→ **Task directions**
Lay out the material below as a Markdown table with the columns Row and Line, covering only the part from its start through the line containing "[x=263, y=248]". Give each nonblank line a row number, and leave the pictures out.

→ **Given records**
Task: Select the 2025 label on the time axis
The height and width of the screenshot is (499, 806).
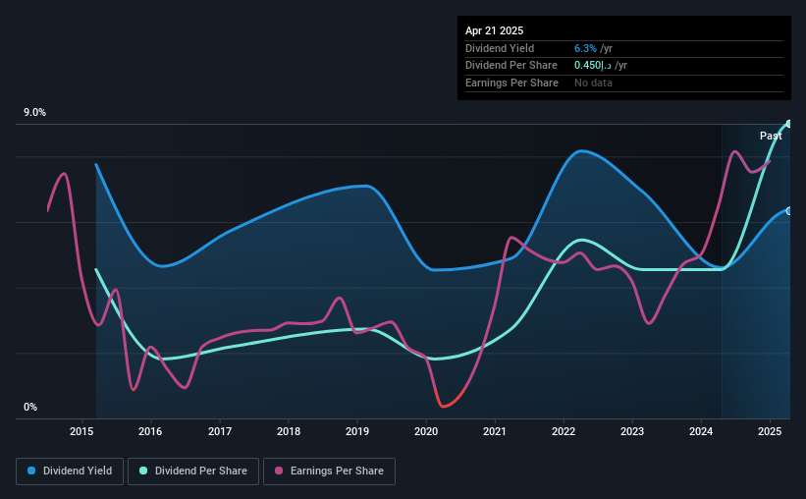Action: pyautogui.click(x=770, y=431)
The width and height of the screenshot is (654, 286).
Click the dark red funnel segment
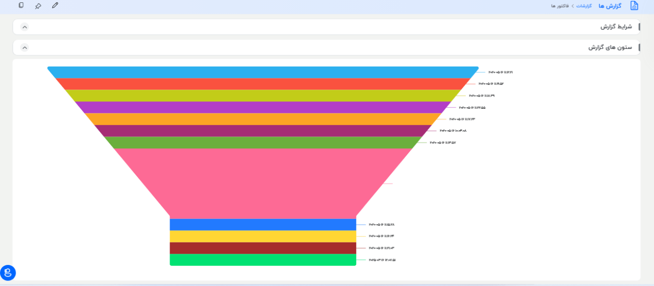[x=263, y=248]
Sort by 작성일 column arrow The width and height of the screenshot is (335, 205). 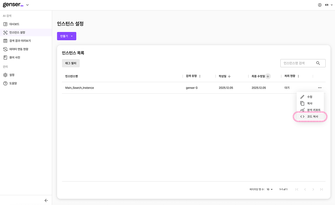coord(229,76)
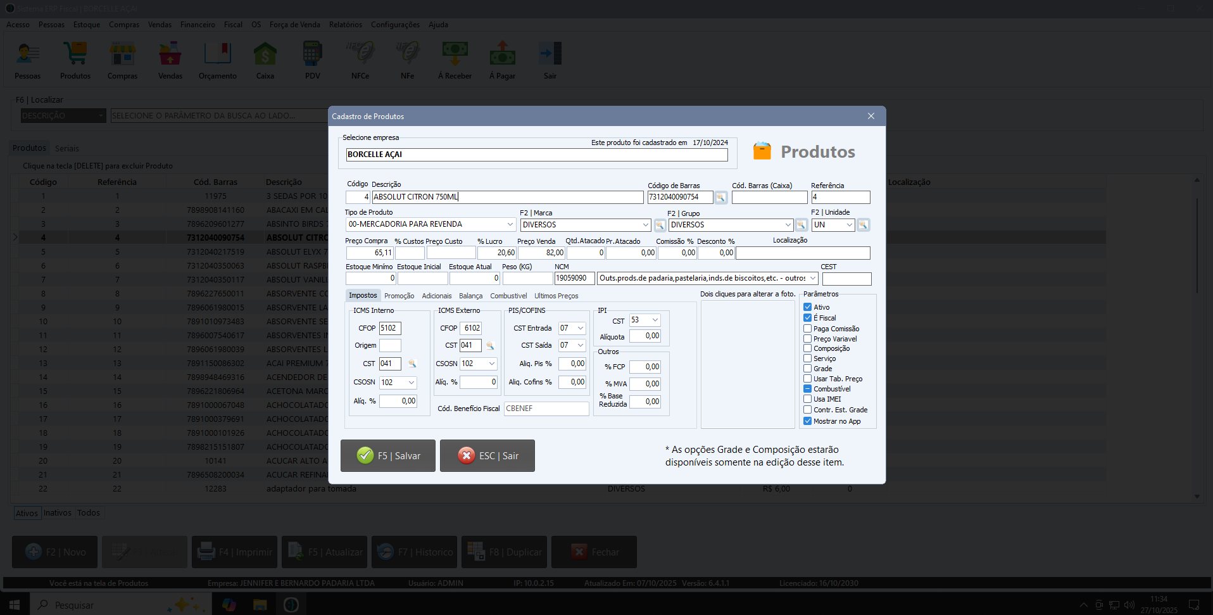Open Marca lookup magnifier icon

click(660, 225)
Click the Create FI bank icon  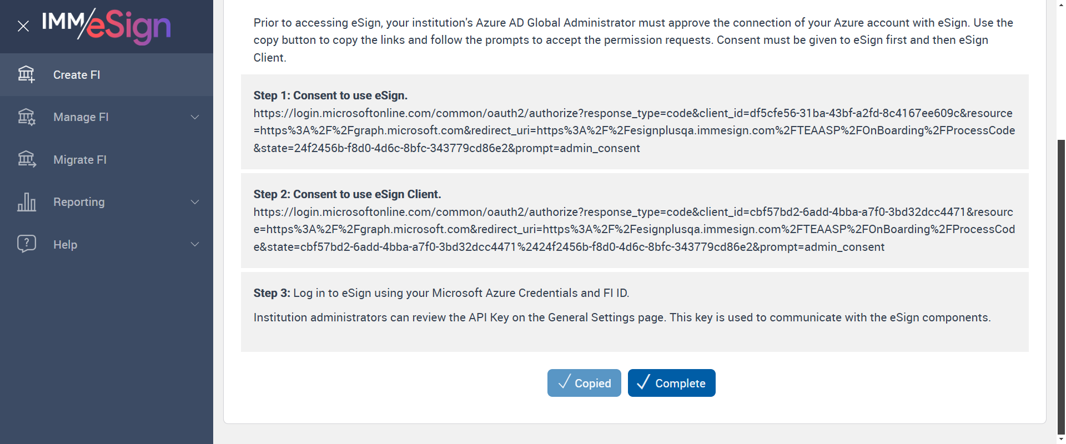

→ **Solution for this problem**
| Row | Line |
|---|---|
| 1 | Task: Select the 2025 label on the time axis |
| 2 | The height and width of the screenshot is (499, 806). |
| 3 | Action: pyautogui.click(x=770, y=431) |
| 4 | The width and height of the screenshot is (654, 286). |
| 5 | Click the dark red funnel segment |
| 6 | [x=263, y=248] |